4. I'll put a name key at the end of each chapter for the Detective Conan characters.
5. If you are unfamiliar with either of these two universes, do research instead of PMing me a bunch of silly questions. Those things drive me crazy.
Disclaimer: I'm not Gosho Aoyama or Seth McFarlane. After all, how can I be two people?
Peter Griffin and his family arrived at the Quahog Community Center, all in high anticipation of a big day.
"It was such a great idea to come to this dinner honoring Joe, Peter," remarked Lois.
"I know, isn't it?" said Peter. "This'll be even better than the time I went to that dinner for Quagmire."
"And here's to Glenn Quagmire for his many years of service to our airline," said the announcer. He handed Quagmire a long, thin box.
"Gee, thanks sir," said Quagmire, taking the box and opening it. "Wow, a golden condom!" he exclaimed happily, taking it out and waving it around.

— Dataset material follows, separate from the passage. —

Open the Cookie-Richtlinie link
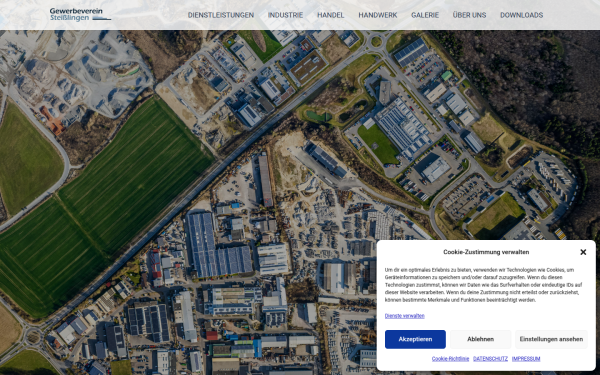pyautogui.click(x=450, y=359)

"We all know how much you like the men, eh Quagmire?"
The room erupted in laughter, but Peter did not laugh. Nor did Quagmire. He slowly lowered the condom and narrowed his eyes at the announcer, his boss.

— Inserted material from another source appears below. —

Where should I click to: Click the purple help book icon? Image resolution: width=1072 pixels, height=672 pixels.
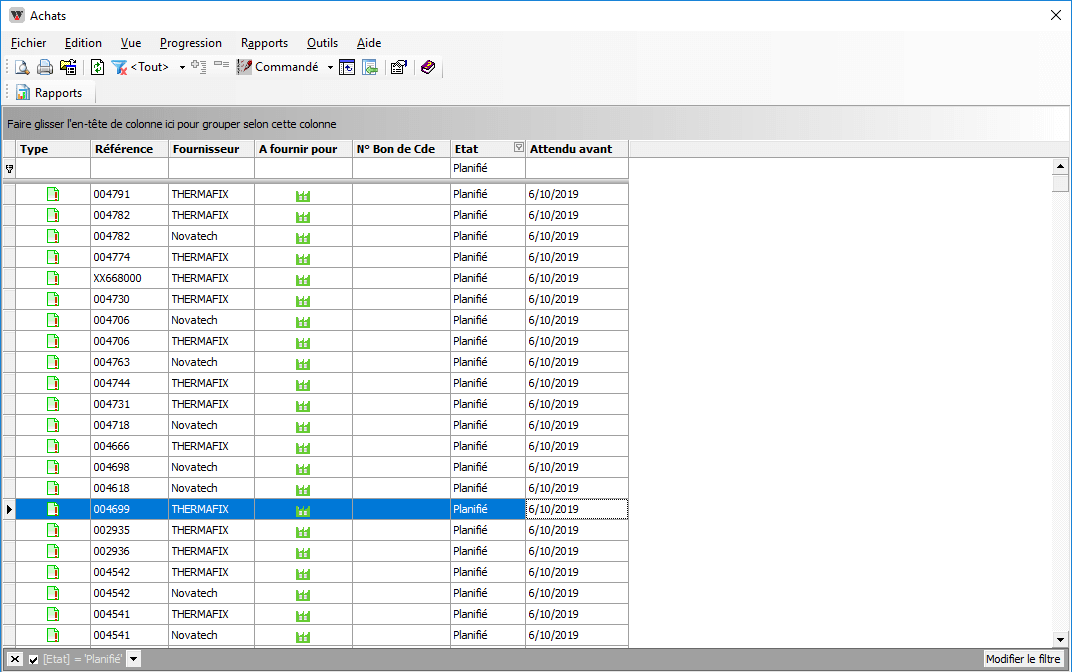coord(428,68)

"Did that guy just insult Quagmire?" Peter asked Brian.
"By calling him gay? I should say so," said Brian, sipping a martini.
"Well, I'm having no part of this!" exclaimed Peter. He ran onstage and began beating up the announcer.
"Ah, the Griffins?" asked an employee as they entered. "Right this way, please."
"Ugh, this whole thing is worse than Mort singing Christmas carols," said Stewie boredly. Of course, nobody heard him except Brian.
"Mort sings carols?" he asked quizzically. "How the heck would you know something like that?"
"I recorded it with my new phone. Nice, right?" he asked, showing Brian the phone.
"Uh, sure. But why is it pink and have a sticker showing the symbol for 'man' on the casing?"
"They were out of the women stickers," said Stewie defensively, stowing the phone away.
The six of them went in and sat down right in the front, along with Quagmire and some girl none of them had ever seen before. She was white, with blonde hair and fancy clothes, but they were suitable for dinner party fancy. They all knew instantly she was someone important.
Quagmire didn't look at Peter. "Oh come on you guys, can't you forgive each other already?" asked Lois concernedly.
"No," they replied in unison, making sure to face opposite directions.
Lois was about to pursue the subject, but Chris suddenly shouted, "They're bringing out the food! Hooray! Now I get to take my peas and pretend they're eyeballs while I eat them."
"Chris!" said Meg, horrified, "That's disgusting!"
"You know what's more disgusting?" asked Chris evilly. "Your farts!" He began laughing maniacally.
"He's got you there Meg," said Peter.
Soon the food arrived, and they all started chowing down, Meg ignoring Chris and his peas.
"Hey Lois?" asked Peter, in his little kid voice, "is this a buffet? Can I have more?"
"You can have more if you watch your weight," said Lois.
"Like heck I will," muttered Peter, in a tone Lois couldn't hear, running off towards the kitchen.
While Peter was away, the Chief of Police came on stage and picked up a mike. "Good evening everyone. It is my pleasure to welcome everyone here this evening. To start off, I would like to shout out thanks to…
"Oh, this always takes forever," said Brian irritably. He went off to get another drink, barely missing being flattened by Peter carrying a large tray of food.
"Peter!" exclaimed Lois. "Surely you can't eat all that!"
"What's the matter, Lois? Are you jealous?"
"Jealous of being fat? Heck no!"
"Guys!" exclaimed Quagmire, "let's just sit here and enjoy the food. No fights…please?"
Lois was about to pursue the subject when the Chief finished with the sponsors and continued, "Now then, please welcome Mr. Joe Swanson!" The crowd applauded politely as Joe wheeled himself to the stage.
"There's no ramp!" he moaned, for indeed, he couldn't get on the stage in his wheelchair. Several attendants lifted Joe on the stage, and then the put his chair on stage and put him back in it. Then they resumed their positions.
Joe wheeled himself to the center of the stage, attempting to ignore the giggles coming from the majority of the crowd.
The chief continued, "Joe here performed an act of sheer brilliance while on vacation to the New York area last month. It was an act of sheer selflessness. But who am I to say? How about we ask a member of the New York Metropolitan Police to describe the full scale of his act? Everyone, please welcome Inspector Joseph Meguire!
A spotlight flashed on a short man to the side of the stage. The man wore a gray suit and hat, the hat completely covering his forehead. He was as big around as Peter, if not bigger. He sported a thick mustache, and carried about him an air of importance. The Inspector quickly mounted the stage.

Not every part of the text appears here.